To Avvo or Not to Avvo? (A Reasonable Marketing Question) ~ By Docket Committee Co-Chair Paul Miller

Approximately 10 years ago, Avvo launched its lawyer ranking system and legal information database. This has caused some dismay in the legal community. Many attorneys don’t like Avvo for a handful of reasons: They never signed up for Avvo, yet they’re on the site; the ranking system is spurious; Avvo salespeople keep calling; and it’s just another thing they have to keep up with. These are just some of the complaints I’ve heard. Avvo has successfully defended its business practices multiple times using arguments based upon free speech. Like it or not, Avvo is here to stay.
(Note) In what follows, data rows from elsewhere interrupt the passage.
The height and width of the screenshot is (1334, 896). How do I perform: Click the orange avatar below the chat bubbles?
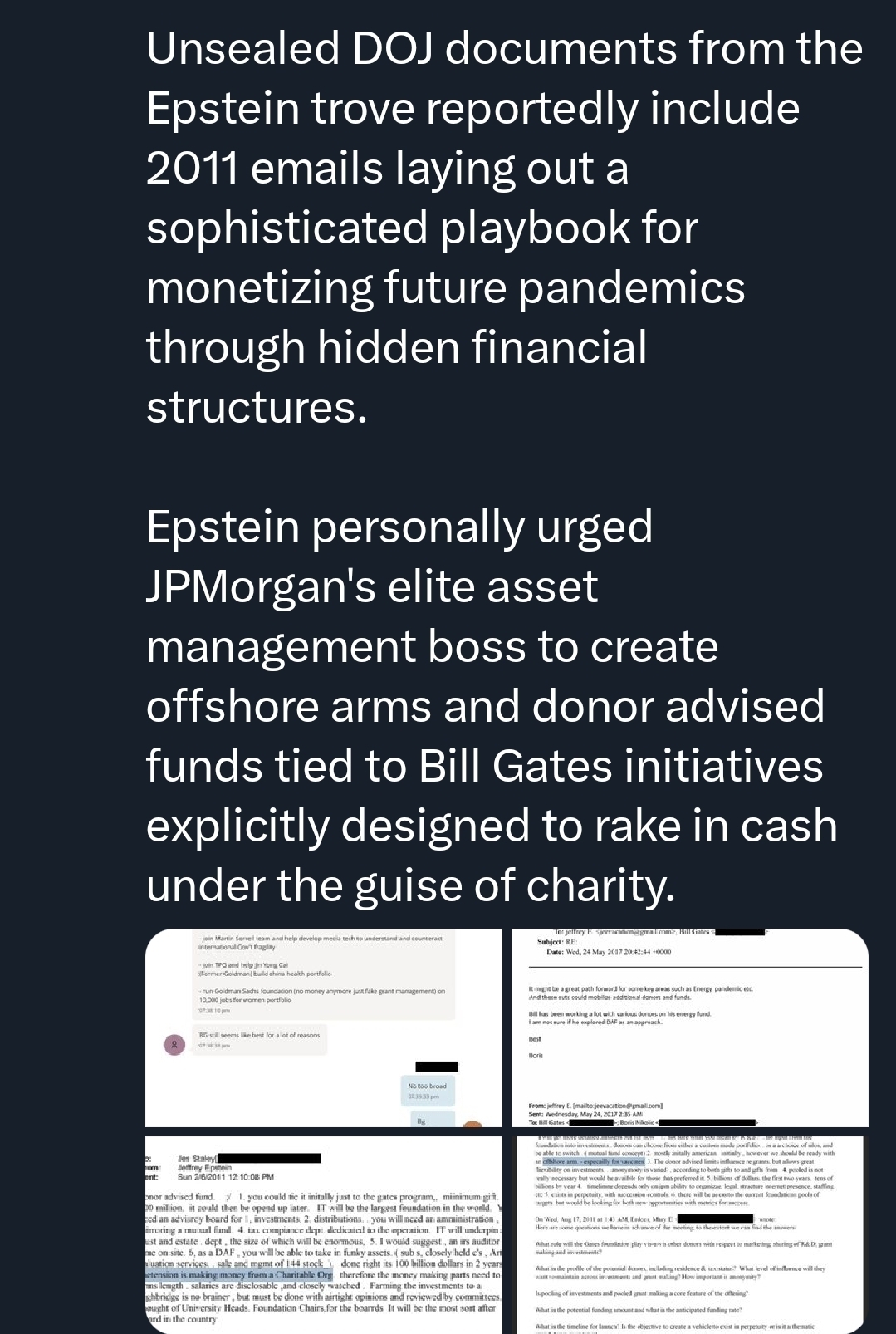pyautogui.click(x=472, y=1123)
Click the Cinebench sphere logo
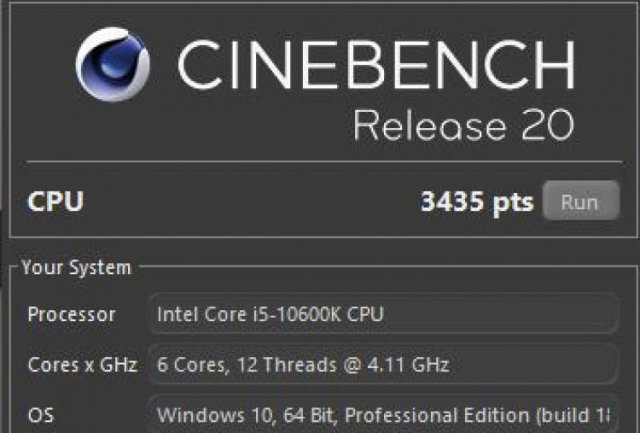Viewport: 640px width, 433px height. (112, 65)
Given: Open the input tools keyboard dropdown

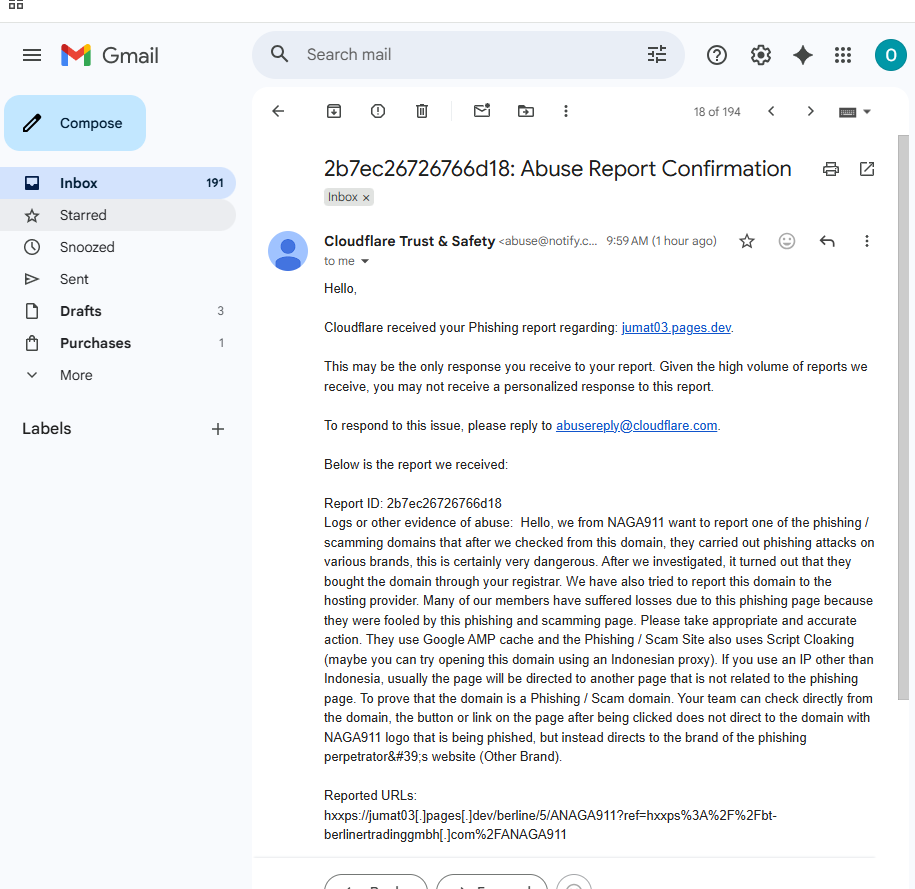Looking at the screenshot, I should [854, 111].
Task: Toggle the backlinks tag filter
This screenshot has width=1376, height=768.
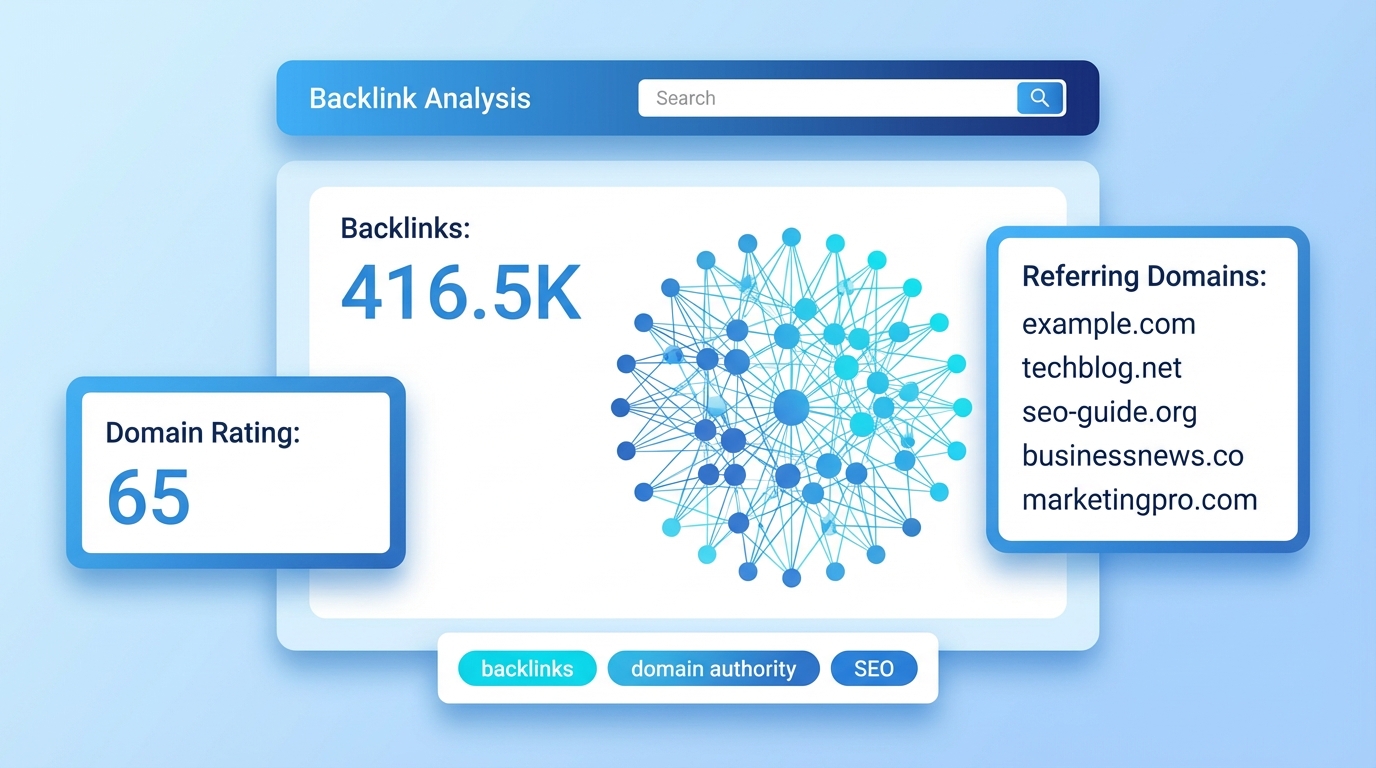Action: tap(527, 668)
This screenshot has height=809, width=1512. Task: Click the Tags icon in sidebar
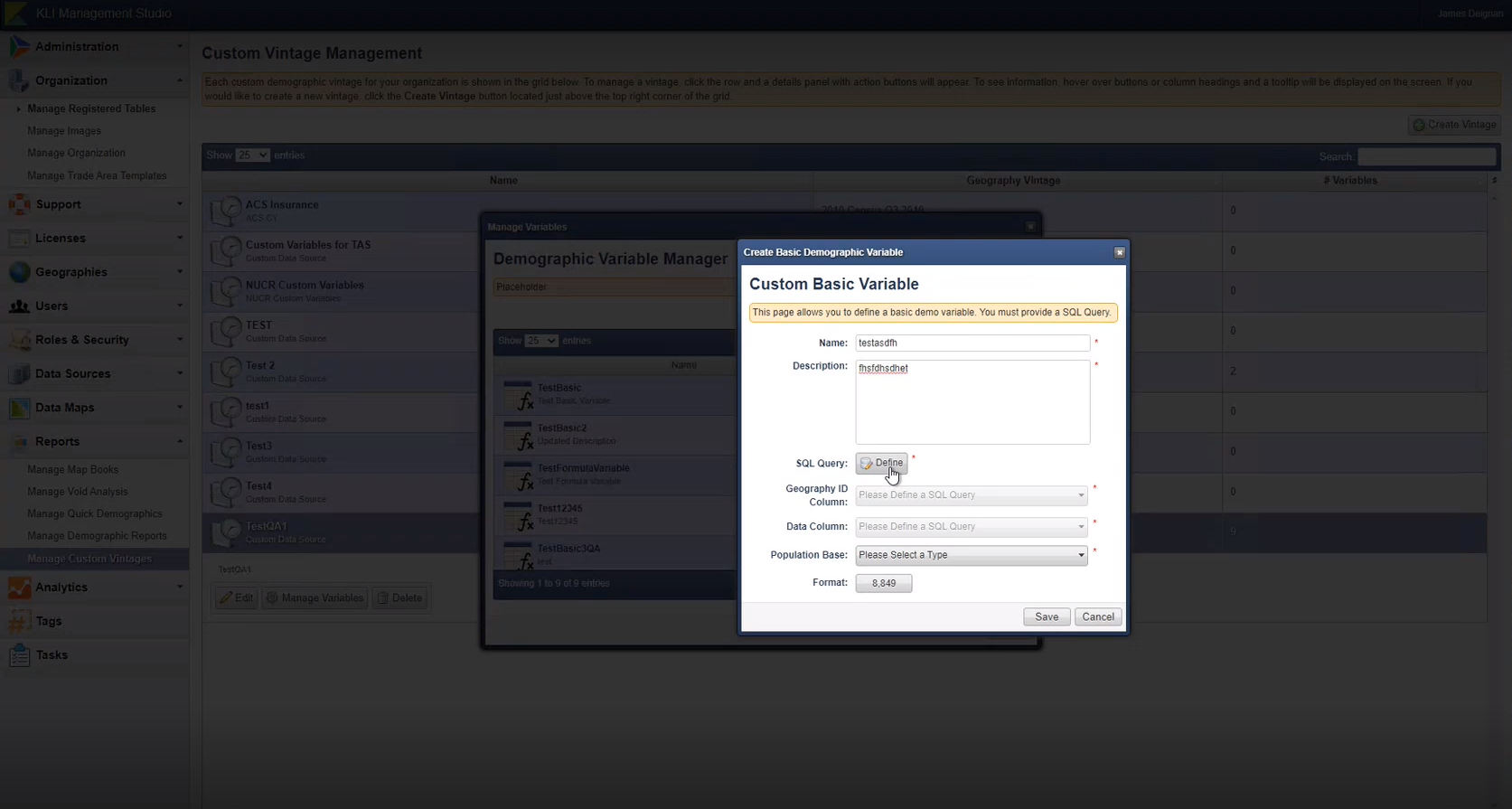[19, 621]
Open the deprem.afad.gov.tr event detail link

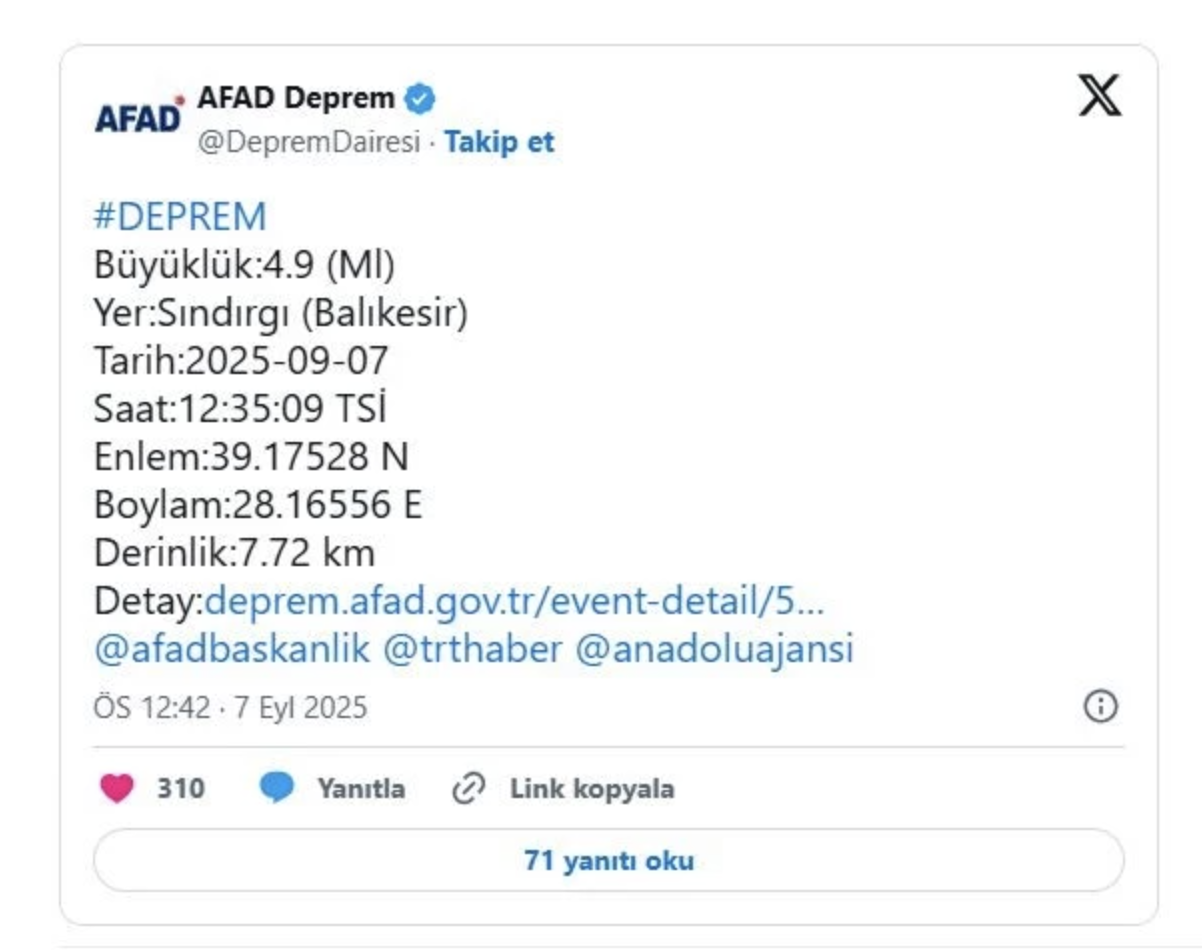click(514, 602)
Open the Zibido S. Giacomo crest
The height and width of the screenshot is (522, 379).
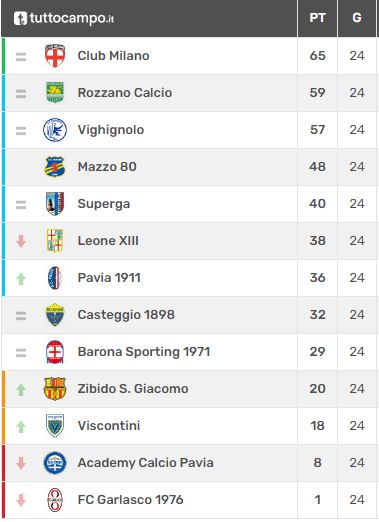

This article is not written to extol the virtues or to excoriate the vices of Avvo but rather to address two questions: Is Avvo a viable marketing tool for your practice? If so, how can you strategically increase your rating using the Avvo ranking system? To help answer the second question, I offer a guide based on my findings and personal experience with building an Avvo presence.

By the pricking of my thumbs,/Something Avvo this way comes.

Whether or not you should decide to delve into the world of Avvo depends on where your clients come from. In other words, do your clients use the Internet to 1) find you or your firm or 2) research you or your firm based on a referral recommendation before they call for an initial meeting?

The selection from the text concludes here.